Records drawn from a dataset:
--

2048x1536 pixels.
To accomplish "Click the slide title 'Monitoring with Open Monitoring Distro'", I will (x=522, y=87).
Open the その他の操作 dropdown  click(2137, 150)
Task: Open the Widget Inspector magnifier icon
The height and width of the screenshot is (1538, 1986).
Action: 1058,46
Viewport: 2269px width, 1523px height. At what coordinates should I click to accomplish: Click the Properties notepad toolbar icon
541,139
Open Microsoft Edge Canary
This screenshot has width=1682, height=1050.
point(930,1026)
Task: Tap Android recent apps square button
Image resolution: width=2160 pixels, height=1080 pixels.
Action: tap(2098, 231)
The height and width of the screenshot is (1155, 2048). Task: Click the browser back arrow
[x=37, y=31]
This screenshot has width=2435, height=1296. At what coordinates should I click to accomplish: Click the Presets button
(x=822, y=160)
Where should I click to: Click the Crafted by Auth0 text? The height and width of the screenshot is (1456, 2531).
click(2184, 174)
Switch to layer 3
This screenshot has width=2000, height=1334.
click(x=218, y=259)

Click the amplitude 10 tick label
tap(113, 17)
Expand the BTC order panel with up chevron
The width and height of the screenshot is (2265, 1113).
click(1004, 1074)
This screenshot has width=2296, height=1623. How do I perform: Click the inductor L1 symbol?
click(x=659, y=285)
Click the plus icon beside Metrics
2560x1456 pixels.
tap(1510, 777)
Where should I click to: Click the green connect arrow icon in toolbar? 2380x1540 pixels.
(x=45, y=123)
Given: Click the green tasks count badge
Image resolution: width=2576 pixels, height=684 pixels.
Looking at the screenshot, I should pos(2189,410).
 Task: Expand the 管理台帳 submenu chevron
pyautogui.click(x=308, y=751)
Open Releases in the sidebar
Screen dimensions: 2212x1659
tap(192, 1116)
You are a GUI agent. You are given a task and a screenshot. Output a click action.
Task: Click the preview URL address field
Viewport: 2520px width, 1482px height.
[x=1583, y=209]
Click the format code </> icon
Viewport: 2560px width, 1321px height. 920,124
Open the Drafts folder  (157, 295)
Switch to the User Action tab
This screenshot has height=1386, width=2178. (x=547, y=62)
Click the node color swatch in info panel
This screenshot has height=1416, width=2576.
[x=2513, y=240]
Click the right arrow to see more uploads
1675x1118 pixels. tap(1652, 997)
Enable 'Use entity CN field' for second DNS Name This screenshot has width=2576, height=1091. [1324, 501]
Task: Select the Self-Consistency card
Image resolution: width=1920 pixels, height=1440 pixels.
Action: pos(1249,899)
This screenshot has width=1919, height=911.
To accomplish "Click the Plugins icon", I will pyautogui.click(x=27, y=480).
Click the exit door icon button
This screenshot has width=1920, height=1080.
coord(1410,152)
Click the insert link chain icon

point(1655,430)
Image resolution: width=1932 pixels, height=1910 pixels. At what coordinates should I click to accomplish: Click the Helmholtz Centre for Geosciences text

--

[Try it]
Find the word "field" in the entries, then copy out every line that has it.

[Expected output]
Task: Click the preview URL address field
Enable 'Use entity CN field' for second DNS Name This screenshot has width=2576, height=1091. [1324, 501]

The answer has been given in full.